Nr. 128 BRIEF VAN DE MINISTER VAN DEFENSIE

Aan de Voorzitter van de Tweede Kamer der Staten-Generaal

Den Haag, 6 mei 2014

Hierbij ontvangt u de antwoorden op de schriftelijke vragen van de vaste commissie voor Defensie (VCD) over de evaluatie van het Defensie Materieel Proces (DMP) (Kamerstuk 27 830, nr. 129). Deze vragen zijn ingezonden op 14 maart jl. De VCD heeft tevens verzocht in te gaan op de laatste stand van zaken.

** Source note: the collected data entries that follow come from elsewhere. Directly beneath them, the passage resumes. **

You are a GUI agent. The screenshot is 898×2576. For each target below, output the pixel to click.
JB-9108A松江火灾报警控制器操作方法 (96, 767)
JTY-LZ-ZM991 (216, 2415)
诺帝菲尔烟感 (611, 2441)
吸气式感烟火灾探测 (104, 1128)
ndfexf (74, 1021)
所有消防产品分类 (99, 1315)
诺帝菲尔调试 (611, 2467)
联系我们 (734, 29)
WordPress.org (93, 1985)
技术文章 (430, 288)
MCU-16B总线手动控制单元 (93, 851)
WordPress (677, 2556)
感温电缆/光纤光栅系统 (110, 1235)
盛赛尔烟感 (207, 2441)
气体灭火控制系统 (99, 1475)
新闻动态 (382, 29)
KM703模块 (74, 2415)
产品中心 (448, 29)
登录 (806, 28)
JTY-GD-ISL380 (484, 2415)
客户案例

De inbreng van uw leden tijdens de technische briefing op 5 februari, de daarop volgende planningsgesprekken en bovengenoemde schriftelijke vragen, hebben tot de conclusie geleid dat een andere aanpak bij de evaluatie en herziening van het DMP wenselijk is.

Met het oog op de gemaakte opmerkingen wil ik dit graag vormgeven in twee activiteiten die parallel zullen worden uitgevoerd:

  • 1. Een evaluatie van het DMP volgens de richtlijnen zoals opgenomen de Regeling Periodiek Evaluatieonderzoek (RPE). Deze behoefte heeft de VCD in de technische briefing expliciet naar voren gebracht. In deze evaluatie wordt systematisch bekeken in hoeverre het DMP aan de gestelde beleidsdoelstellingen voldoet (doeltreffendheid en doelmatigheid). Hierbij zal Defensie samenwerken met een onafhankelijke deskundige.

  • 2. Aanpassingen van het DMP-proces die voor de interne bedrijfsvoering optimaal zijn (lean and mean) en waaraan vervolgens een passende informatievoorziening wordt gekoppeld aan zowel de politieke en ambtelijke leiding van het ministerie als de Kamer. Ook deze benadering sluit aan bij de opvatting die de VCD tijdens de technische briefing heeft geuit, namelijk dat de problemen in het DMP voor 95 procent de interne bedrijfsvoering van Defensie betreffen. Een belangrijke voorwaarde hierbij is dat de informatiepositie van de Kamer niet wordt aangetast.

De voorgestelde aanpak acht ik van belang. Ik hoop daarmee ook tegemoet te komen aan alle zorgpunten van de Kamer. Wel leidt dit tot enige vertraging. Zowel de evaluatie als het herontwerp zal naar verwachting begin 2015 aan de Kamer worden aangeboden.